***** Document passage

Wait up to 5 seconds, then re-run the query from Step 5 in Discover. Both episodes should now show `episode.status: inactive`.

## What you learned

By completing this tutorial, you saw the core alerting v2 model in action end to end:
- **Rules query your data on a schedule.** Your rule ran every 5 seconds, checking for services with 2 or more errors in the last 24 hours.
- **Grouping creates independent series.** Because the rule grouped by `service_name`, `checkout` and `payments` were tracked separately. Each got its own episode.
- **Episodes follow a lifecycle.** When the error logs existed, both episodes moved to `active`. When you deleted the logs, both recovered and moved to `inactive` automatically, no manual intervention required.
- **Rule events are the underlying record.** Every evaluation wrote documents to `.rule-events`, giving you a full queryable history of what the rule found and when.

**********

**Task statement**
Copy out everything in the alerting tutorial passage from "By completing this" down to "its own episode.".

***** Information supplied

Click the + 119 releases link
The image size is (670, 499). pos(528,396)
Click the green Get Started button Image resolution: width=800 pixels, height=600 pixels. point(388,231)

**********

**Complete answer**
By completing this tutorial, you saw the core alerting v2 model in action end to end:
- **Rules query your data on a schedule.** Your rule ran every 5 seconds, checking for services with 2 or more errors in the last 24 hours.
- **Grouping creates independent series.** Because the rule grouped by `service_name`, `checkout` and `payments` were tracked separately. Each got its own episode.